Exercise
Write out the part of the Redwood River text from "A dam forming" up to and including "for recreational use.", word for word.

(Extract provided Opens)

The headwaters of the Redwood River are in Aetna Township in northeastern Pipestone County, approximately 4 mi west of Ruthton, on the Coteau des Prairies, a morainic plateau dividing the Mississippi and Missouri River watersheds. It flows initially eastwardly as an intermittent stream, through Ruthton and into northwestern Murray County, then northwardly into Lyon County, where it turns northeastward and flows through Russell, Lynd, and Marshall. Between Russell and Marshall, the river flows off the Coteau in a wooded valley, dropping 300 ft in 15 mi; Camden State Park is located along this stretch of the river.

Downstream of Marshall, the Redwood flows through a flat till plain and turns eastward into Redwood County, passing Vesta and Seaforth; sections of the river in this stretch have been straightened to form agricultural ditches. In Redwood Falls, the county seat of Redwood County, the river enters the wooded valley of the Minnesota River, falling 100 ft in 1 mi over granite ledges in Alexander Ramsey City Park. It flows into the Minnesota shortly downstream of the city.

A dam forming Redwood Lake in Redwood Falls was formerly used for hydroelectricity generation. It is presently maintained to preserve the lake for recreational use.

Principal tributaries of the Redwood River include Coon Creek, 37 mi long, which flows from Lake Benton in Lincoln County westwardly to Russell in Lyon County; Three Mile Creek, 50 mi long, which rises in Lincoln County and flows northeastwardly and southeastwardly through Lyon County, joining the Redwood downstream of Marshall; and Ramsey Creek, 10 mi long, which flows over a waterfall in Ramsey City Park in Redwood Falls.

Approximately 82% of the land in the Redwood River watershed is used for agriculture, primarily for the cultivation of corn and soybeans. Hundreds of miles of streams in the watershed have been converted to agricultural ditches, disrupting habitat and reducing the ability of the land to absorb flooding.

==Flow rate==
At the United States Geological Survey's stream gauge near Redwood Falls, 8.5 mi upstream from the river's mouth, the annual mean flow of the river between 1909 and 2005 was 153 cubic feet per second (4 m³/s). The highest recorded flow during the period was 19,700 ft³/s (558 m³/s) on June 18, 1957. Readings of zero were recorded on numerous days in 1940 and 1959.

At an upstream gauge near Marshall, the annual mean flow between 1940 and 2005 was 69.5 ft³/s (2 m³/s). The highest recorded flow during the period was 6,380 ft³/s (181 m³/s) on May 9, 1993. Readings of zero were recorded on numerous days during several years.

(Extract provided Closes)
(Supplied records Opens)

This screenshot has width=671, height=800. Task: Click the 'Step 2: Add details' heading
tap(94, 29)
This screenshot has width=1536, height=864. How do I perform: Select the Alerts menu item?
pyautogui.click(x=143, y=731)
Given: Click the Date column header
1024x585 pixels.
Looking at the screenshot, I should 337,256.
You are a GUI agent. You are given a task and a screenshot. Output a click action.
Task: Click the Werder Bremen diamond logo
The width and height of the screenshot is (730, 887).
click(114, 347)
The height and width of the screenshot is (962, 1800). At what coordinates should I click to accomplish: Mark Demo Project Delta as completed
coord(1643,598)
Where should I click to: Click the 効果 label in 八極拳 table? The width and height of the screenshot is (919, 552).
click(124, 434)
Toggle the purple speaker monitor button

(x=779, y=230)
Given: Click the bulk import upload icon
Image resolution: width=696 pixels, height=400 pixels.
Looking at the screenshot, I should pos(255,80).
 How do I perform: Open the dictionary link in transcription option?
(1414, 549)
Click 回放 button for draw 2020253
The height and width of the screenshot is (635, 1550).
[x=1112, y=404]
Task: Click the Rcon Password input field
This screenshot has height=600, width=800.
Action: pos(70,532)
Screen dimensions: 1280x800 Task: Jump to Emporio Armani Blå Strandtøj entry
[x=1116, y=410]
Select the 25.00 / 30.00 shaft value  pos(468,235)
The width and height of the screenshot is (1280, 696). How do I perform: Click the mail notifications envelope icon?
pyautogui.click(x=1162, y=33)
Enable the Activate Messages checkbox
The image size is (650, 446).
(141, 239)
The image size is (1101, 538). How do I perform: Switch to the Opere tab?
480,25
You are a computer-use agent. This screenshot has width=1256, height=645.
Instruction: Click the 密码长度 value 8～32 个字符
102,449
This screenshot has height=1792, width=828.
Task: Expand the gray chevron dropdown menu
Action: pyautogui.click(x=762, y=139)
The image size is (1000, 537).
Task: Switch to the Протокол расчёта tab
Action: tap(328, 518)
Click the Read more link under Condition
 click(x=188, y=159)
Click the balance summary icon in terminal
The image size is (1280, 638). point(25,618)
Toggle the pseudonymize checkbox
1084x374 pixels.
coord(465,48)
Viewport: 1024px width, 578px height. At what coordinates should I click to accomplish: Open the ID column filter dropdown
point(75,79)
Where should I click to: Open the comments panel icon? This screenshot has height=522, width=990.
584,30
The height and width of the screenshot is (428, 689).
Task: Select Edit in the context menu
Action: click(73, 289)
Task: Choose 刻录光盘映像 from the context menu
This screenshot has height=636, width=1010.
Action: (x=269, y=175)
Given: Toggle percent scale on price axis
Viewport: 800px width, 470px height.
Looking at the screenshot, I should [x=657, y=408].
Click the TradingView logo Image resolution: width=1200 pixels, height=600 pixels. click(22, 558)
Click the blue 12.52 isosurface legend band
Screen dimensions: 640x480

(Supplied records Closes)

Written reply
A dam forming Redwood Lake in Redwood Falls was formerly used for hydroelectricity generation. It is presently maintained to preserve the lake for recreational use.